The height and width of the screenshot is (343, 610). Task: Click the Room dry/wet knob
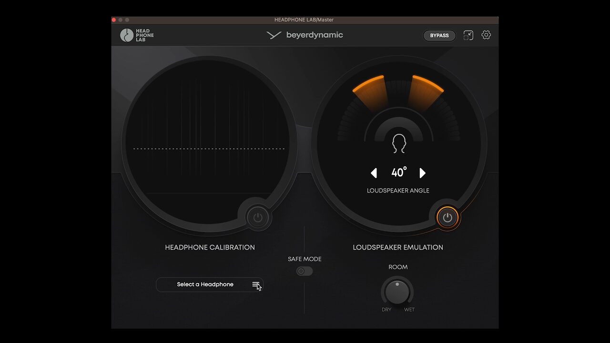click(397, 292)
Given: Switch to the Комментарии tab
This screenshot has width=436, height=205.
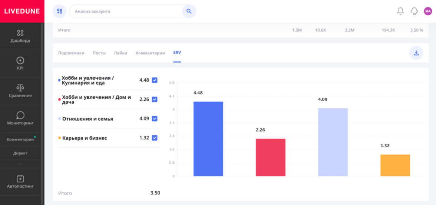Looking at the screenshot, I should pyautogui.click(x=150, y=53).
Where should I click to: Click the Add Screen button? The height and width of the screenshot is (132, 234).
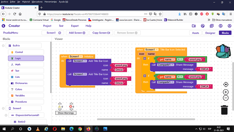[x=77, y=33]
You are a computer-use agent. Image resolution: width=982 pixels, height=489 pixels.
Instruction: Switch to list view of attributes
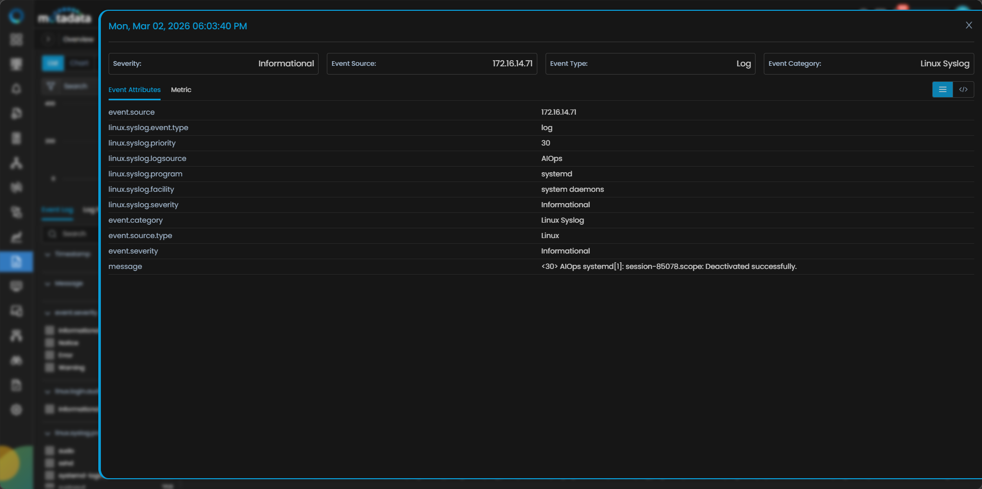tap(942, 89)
________
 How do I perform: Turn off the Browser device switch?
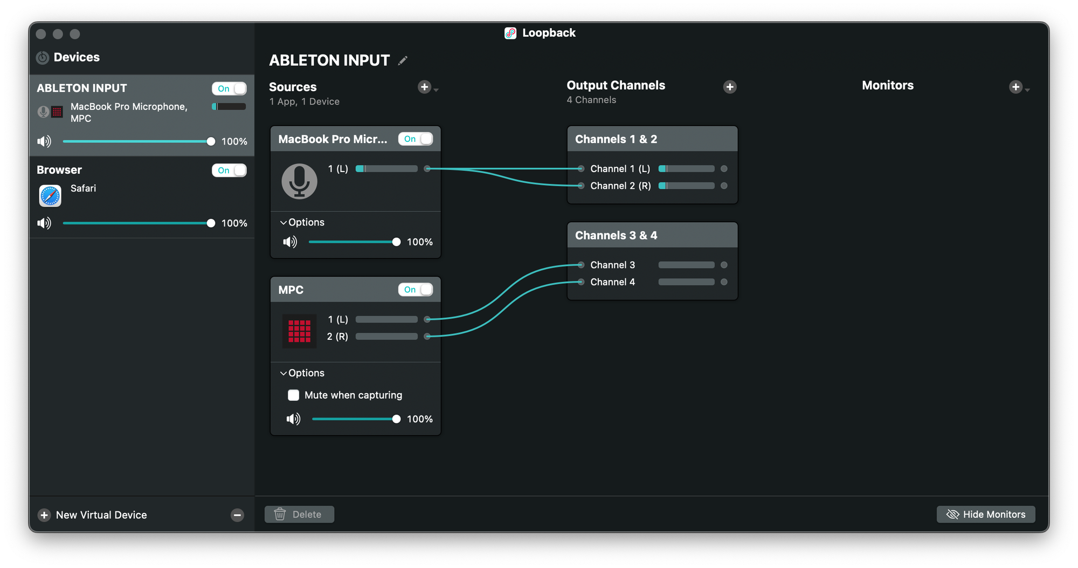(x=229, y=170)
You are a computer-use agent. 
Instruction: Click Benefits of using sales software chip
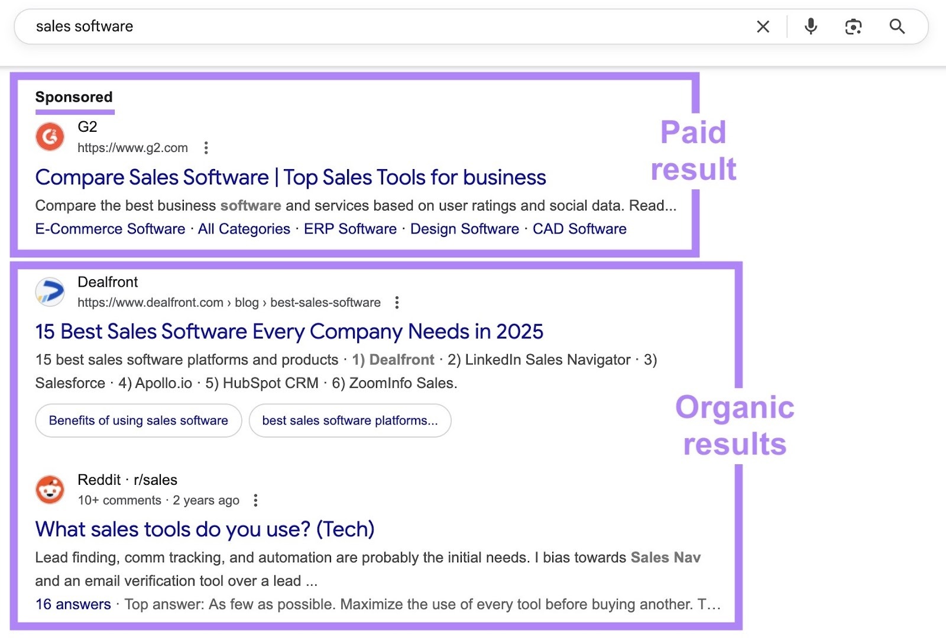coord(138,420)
________
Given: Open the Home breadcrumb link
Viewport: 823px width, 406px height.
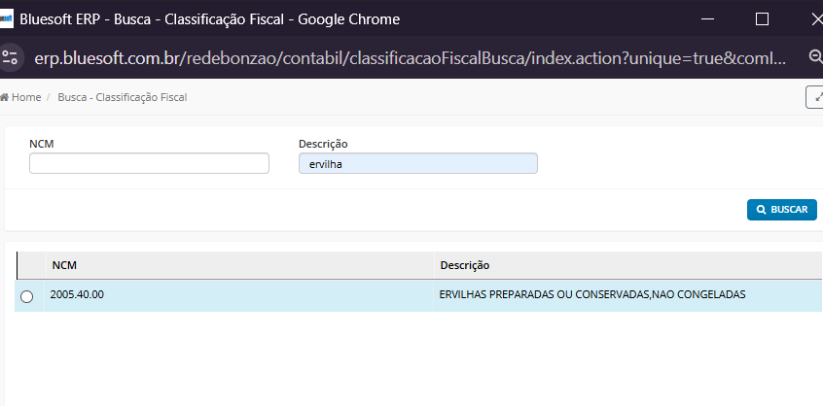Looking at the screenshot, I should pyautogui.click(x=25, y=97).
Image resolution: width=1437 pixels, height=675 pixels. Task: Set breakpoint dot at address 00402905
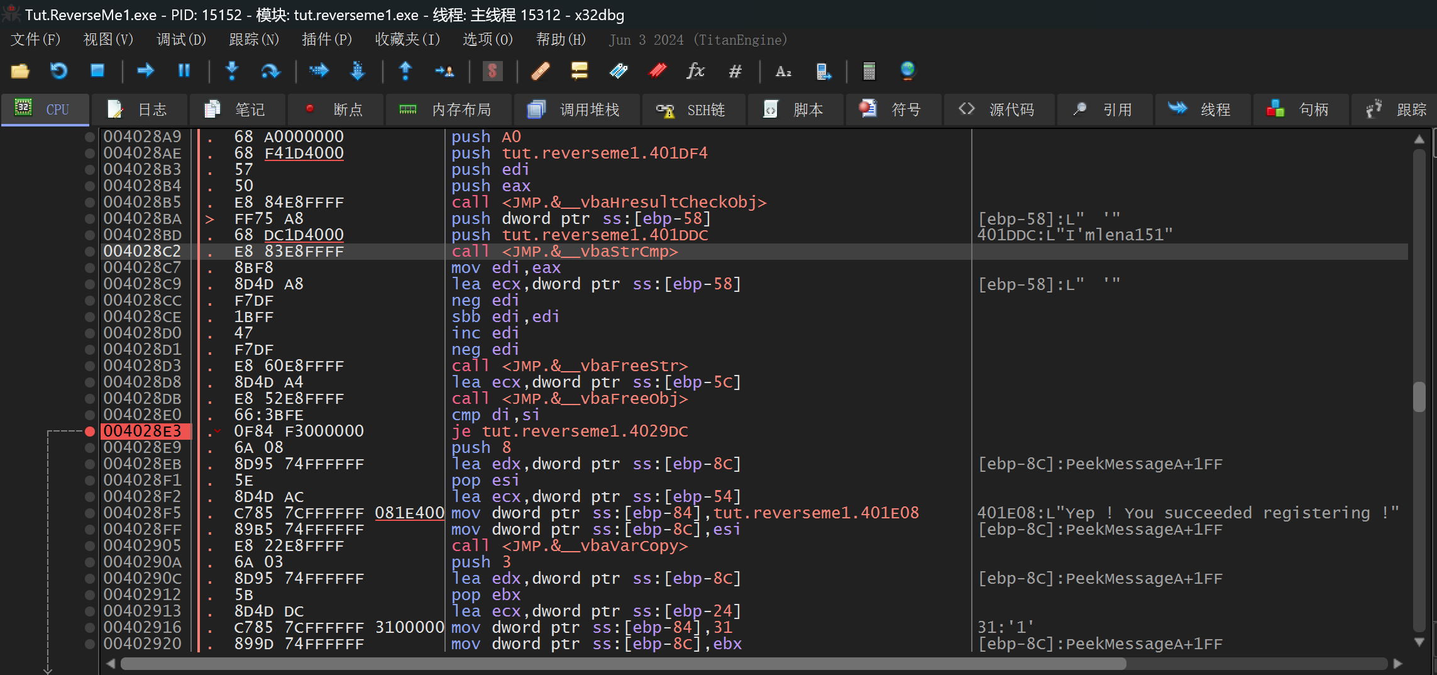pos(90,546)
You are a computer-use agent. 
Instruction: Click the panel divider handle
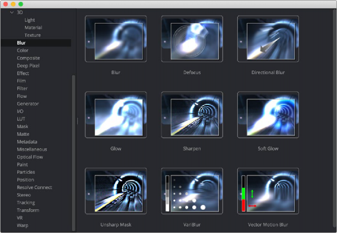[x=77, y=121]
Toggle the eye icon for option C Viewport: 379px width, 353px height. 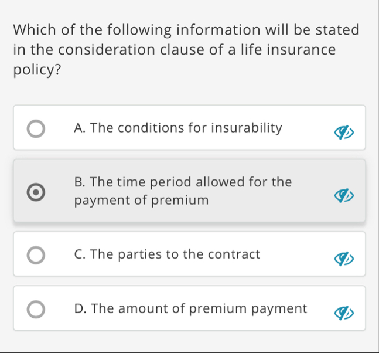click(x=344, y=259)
________
● **Description of the task**: Take from the listing every line in which the word "Given" appears.

● **Expected output**:
Given: Switch to the Комментарии tab
Given: Open the Home breadcrumb link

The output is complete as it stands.